++++ Entries ++++

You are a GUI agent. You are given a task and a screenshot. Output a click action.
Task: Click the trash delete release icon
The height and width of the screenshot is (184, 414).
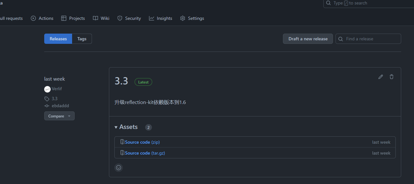(x=392, y=77)
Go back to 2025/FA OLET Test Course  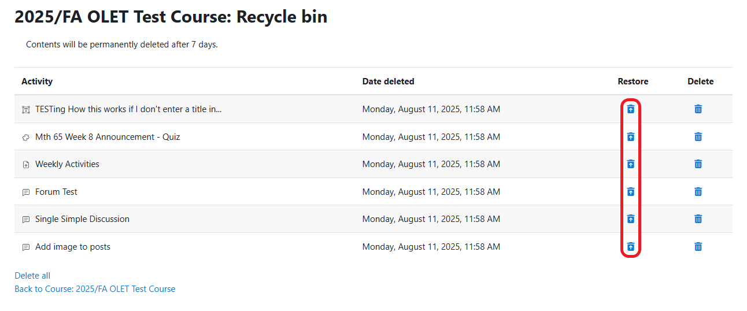coord(95,289)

++++

What you have to do =>
Filter the data above, copying in full each line that contains the string "screenshot".

Answer below =>
You are a GUI agent. You are given a task and a screenshot. Output a click action.
The height and width of the screenshot is (184, 414).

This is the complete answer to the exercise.